Be as lazy as possible and rely on "prior art."
In the first few lines of get_ip_address
I notice the following:
def get_ip_address(url):
command = "host " + url
process = os.popen(command)
....
If I executed this command via a shell, it would literally mirror this:
host http://www.foo.com
Doing a man host
and reading the man page:
host is a simple utility for performing DNS lookups. It is normally
used to convert names to IP addresses and vice versa. When no arguments
or options are given, host prints a short summary of its command line
arguments and options.
name is the domain name that is to be looked up. It can also be a
dotted-decimal IPv4 address or a colon-delimited IPv6 address, in which
case host will by default perform a reverse lookup for that address.
server is an optional argument which is either the name or IP address
of the name server that host should query instead of the server or
servers listed in /etc/resolv.conf.
You are providing host
a URL, when it is only wanting either an IP address or a hostname. URLs include the scheme, hostname, and path. You will have to extract the hostname explicitly to make host
work the way have chosen to interact with it. Given that URLs may/may not include detailing path info, you have to unravel it:
url= "http://www.yahoo.com/some_random/path"

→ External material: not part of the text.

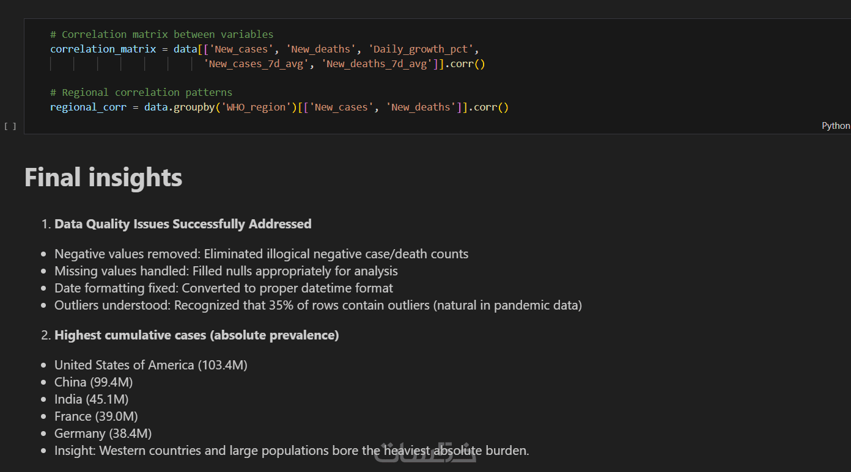851x472 pixels.
Task: Click the 'Germany (38.4M)' list item
Action: [x=103, y=434]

# Split on "//" to extract scheme
_, host_and_path = url.split("//")
# Use .split() with maxsplit 1 to break this into pieces as desired
hostname , path = host_path.split("/", 1)
# # Use 'hostname' as input to the command
command = "host " + url
...
I do not believe the question is providing all of the code that is related to this problem. The error output appears to be shell-based, not a traditional Python stack trace, maybe one of the get_something
functions making use of Popen
to do some shell commands you desire.